Aux problèmes nouveaux suscités par ce pouvoir d'identification des individus, puissant et original, grâce à l'empreinte puis aux diagnostics génétiques, qui déterminent les risques spécifiques liés à la constitution génétique d'un individu, le droit répond en reconnaissant des droits subjectifs sur les données génétiques. Ainsi en est-il du droit à la protection de l'intégrité physique, reflet du principe homonyme, et qui reflète les droits de l'homme au plan international ou dans les ordres juridiques internes. Ainsi en est-il du principe du principe du respect de la vie privée qui tente de contrer un tant soit peu les avancées de la génétique. Ainsi en est-il de la confidentialité des informations génétiques individuelles qui appelle à une stricte garantie, pour éviter d'insupportables discriminations en matière d'emploi ou d'assurance.

Le pouvoir de manipulation des données génétiques est avéré. Il transforme les avancées de la science biomédicale en un Janus au double visage. Celui, souriant, de la science annonçant les lendemains radieux d'une humanité moins souffrante ; celui, grimaçant, d'une science instrumentalisée à des fins peu avouables.

L'autre grande question soulevée par la révolution génétique est celle de la possibilité d'une médecine prédictive précise et individualisée, qui nous place devant un problème de société encore plus fondamental. Ce sera en effet à la société, par l'intermédiaire de ses hommes de loi, qui aura la responsabilité de déterminer un cadre juridique et éthique prévenant des dérives vers l'eugénisme, projet purement technique d'amélioration de l'espèce humaine par la sélection génétique. Le droit national devra fixer des repères couvrant les grandes questions qui se posent dans le domaine de la bioéthique et réfléchir à la définition de principes fondamentaux et de valeurs communes à l'ensemble de la société.

Le savoir de la génétique s'offre à nous comme un cas exemplaire.

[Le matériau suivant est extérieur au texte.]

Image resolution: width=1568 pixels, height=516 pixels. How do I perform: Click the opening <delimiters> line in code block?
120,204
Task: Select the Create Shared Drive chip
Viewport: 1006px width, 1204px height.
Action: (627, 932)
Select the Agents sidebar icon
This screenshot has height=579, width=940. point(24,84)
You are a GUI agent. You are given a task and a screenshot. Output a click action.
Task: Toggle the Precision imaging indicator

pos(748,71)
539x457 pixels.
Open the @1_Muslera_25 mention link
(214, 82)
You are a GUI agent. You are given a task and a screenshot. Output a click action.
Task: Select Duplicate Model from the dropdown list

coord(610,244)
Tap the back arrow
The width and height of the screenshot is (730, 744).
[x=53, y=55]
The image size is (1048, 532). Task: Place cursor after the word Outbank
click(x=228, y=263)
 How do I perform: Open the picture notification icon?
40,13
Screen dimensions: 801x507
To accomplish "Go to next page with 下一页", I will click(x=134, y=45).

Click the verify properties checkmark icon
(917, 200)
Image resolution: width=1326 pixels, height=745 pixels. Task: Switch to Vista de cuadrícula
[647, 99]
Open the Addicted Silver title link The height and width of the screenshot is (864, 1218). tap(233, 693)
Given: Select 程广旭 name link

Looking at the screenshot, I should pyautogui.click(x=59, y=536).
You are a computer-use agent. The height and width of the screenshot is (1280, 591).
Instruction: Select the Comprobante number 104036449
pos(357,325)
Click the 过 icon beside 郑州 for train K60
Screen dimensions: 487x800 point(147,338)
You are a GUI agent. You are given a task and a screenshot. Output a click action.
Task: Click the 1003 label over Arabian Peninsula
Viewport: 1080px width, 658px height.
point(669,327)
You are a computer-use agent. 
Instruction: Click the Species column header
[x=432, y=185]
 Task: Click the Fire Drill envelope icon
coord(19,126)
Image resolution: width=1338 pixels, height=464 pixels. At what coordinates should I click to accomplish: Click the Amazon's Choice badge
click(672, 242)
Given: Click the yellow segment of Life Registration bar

Si nous ne parvenons pas à tisser des liens de communication entre les gardiens de ce savoir et la société dans son ensemble, comment pourrions-nous sérieusement envisager notre futur, avec la globalisation de l'économie et de la technologie qu'il appelle ? La génétique, comme le nucléaire ou la découverte du feu, place l'Homme devant une question fondamentale : celle de sa responsabilité.

Le droit tunisien remplit-il ses fonctions d'organisation et de protection de valeurs humaines et sociales en matière de génétique ? Parvient-il à faire sienne l'affirmation « Tout le possible n'est pas souhaitable » ? Suffit-il, pour ce faire, que la loi interdise certaines techniques que la pratique maîtrise et les juges jouent-ils, en ce domaine, correctement leur rôle d'interprétateurs mais aussi de gardiens du bon Droit ?

Car il ne faut pas oublier que l'essentiel des dilemmes droit et science sera préservé chaque fois que l'Homme restera au centre de la préoccupation du scientifique et du juriste. Ce critère d'humanisme doit être au centre de tout débat.

(*)Par Ikbel LOUKIL, enseignante à l'Université de Sfax. Ce bulletin est une synthèse des idées maîtresses de sa thèse « Le droit face à l'évolution scientifique des données génétiques » soutenu le 20 septembre 2014 à la Faculté de droit de Sfax.